━━━ Input data
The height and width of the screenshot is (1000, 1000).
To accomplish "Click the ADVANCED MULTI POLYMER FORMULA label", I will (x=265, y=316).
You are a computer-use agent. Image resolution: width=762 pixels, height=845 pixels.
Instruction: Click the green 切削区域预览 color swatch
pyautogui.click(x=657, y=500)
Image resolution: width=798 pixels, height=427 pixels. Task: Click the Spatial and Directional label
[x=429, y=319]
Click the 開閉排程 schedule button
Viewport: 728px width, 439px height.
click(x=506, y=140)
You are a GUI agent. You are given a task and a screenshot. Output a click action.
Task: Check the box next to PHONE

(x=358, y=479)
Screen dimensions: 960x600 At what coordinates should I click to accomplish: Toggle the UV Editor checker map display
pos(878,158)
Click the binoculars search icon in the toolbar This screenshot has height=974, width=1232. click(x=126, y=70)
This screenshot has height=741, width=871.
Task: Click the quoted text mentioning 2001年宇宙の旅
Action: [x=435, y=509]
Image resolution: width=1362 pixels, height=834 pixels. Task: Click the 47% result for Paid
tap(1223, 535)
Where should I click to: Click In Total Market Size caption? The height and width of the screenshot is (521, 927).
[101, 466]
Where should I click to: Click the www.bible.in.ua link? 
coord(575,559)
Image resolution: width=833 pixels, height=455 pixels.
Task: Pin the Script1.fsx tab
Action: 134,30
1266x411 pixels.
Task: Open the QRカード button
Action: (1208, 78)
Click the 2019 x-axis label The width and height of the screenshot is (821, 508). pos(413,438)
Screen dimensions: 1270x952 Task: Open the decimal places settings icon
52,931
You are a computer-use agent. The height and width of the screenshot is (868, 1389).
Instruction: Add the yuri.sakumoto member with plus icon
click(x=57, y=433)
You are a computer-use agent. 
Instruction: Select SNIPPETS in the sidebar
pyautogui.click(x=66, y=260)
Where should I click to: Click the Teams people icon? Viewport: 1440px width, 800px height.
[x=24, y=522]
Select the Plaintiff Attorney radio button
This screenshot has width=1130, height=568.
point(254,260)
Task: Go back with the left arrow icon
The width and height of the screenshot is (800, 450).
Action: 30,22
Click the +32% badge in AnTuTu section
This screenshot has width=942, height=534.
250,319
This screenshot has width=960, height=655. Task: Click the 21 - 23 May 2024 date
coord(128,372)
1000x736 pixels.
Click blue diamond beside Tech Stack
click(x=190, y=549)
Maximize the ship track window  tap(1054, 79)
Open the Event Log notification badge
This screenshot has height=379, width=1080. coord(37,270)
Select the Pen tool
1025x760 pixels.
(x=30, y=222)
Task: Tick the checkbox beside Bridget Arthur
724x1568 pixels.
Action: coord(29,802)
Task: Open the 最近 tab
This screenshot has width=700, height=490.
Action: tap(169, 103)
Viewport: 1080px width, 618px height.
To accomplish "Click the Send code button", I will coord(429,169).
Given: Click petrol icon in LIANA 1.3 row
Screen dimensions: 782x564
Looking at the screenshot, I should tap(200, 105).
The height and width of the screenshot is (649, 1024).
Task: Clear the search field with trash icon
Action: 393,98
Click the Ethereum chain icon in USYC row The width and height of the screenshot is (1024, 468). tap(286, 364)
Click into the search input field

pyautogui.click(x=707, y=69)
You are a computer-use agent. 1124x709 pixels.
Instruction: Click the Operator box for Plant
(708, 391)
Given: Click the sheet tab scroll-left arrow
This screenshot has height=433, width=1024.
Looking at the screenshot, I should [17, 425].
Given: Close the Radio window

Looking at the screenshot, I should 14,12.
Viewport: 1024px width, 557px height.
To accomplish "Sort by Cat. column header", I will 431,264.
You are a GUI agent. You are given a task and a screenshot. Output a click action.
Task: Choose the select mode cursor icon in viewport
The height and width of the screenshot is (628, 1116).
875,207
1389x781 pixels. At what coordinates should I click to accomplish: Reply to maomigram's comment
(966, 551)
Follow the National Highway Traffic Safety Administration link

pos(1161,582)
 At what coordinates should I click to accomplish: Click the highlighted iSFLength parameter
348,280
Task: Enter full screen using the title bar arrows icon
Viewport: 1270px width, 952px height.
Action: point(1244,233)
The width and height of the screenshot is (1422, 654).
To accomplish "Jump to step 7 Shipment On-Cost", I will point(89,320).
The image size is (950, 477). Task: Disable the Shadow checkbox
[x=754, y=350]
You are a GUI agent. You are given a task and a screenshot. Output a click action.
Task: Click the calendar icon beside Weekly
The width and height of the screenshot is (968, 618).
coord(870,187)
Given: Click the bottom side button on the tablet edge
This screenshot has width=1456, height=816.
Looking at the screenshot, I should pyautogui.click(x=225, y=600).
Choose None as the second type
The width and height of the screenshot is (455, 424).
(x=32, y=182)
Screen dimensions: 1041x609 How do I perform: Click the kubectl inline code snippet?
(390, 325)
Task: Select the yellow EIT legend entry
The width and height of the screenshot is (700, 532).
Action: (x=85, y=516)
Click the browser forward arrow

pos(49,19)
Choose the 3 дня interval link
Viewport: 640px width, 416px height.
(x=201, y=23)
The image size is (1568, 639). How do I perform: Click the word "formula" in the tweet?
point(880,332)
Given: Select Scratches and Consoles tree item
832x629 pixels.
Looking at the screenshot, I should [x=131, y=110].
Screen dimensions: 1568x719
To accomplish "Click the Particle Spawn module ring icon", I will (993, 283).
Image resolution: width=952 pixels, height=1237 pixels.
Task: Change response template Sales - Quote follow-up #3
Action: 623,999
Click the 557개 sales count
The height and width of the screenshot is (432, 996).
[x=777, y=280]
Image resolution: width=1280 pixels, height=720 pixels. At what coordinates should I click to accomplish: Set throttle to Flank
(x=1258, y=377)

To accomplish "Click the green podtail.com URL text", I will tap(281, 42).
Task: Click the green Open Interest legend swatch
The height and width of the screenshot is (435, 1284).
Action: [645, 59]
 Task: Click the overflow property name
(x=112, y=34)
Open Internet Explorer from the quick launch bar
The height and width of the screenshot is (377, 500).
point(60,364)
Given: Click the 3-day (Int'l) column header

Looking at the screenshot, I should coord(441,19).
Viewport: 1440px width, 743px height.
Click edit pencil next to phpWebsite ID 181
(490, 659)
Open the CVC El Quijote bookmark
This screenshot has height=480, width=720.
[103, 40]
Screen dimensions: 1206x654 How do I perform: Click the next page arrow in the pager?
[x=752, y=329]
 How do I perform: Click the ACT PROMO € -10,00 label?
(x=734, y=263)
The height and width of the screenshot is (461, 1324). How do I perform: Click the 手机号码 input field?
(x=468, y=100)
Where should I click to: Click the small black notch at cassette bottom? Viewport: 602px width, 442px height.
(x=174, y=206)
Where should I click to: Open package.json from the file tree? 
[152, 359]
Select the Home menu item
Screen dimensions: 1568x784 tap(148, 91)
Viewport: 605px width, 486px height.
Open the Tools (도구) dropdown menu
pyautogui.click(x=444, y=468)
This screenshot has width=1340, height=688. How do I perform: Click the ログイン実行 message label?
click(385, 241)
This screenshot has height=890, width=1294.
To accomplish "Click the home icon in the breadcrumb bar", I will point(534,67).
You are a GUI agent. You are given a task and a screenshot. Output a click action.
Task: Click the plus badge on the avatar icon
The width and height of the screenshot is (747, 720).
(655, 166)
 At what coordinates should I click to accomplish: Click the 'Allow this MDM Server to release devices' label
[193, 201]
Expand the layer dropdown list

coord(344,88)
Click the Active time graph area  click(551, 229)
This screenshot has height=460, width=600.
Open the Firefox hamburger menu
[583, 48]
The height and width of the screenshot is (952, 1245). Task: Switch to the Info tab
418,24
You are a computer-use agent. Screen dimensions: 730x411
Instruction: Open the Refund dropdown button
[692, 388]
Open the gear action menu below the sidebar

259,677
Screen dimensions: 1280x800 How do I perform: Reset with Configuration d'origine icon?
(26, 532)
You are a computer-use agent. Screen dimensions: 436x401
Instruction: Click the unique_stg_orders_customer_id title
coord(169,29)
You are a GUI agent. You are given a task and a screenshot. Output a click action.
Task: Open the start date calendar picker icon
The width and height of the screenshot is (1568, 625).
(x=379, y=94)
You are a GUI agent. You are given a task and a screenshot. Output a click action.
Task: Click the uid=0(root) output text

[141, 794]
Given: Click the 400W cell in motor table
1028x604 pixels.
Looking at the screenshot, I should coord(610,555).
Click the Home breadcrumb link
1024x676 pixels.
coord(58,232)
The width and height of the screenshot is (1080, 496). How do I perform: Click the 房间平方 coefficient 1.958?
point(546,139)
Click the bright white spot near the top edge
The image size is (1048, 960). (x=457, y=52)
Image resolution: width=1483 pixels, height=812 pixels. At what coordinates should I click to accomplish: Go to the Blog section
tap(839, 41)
━━━━━━
Your task — From the material above, return every line that contains "computer".

Output of the task —
You are a computer-use agent. Image resolution: width=762 pixels, height=845 pixels.
You are a computer-use agent. The height and width of the screenshot is (868, 1389).
You are a computer-use agent. 
You are a computer-use agent. 1124x709 pixels.
You are a computer-use agent. Screen dimensions: 730x411
You are a computer-use agent. Screen dimensions: 436x401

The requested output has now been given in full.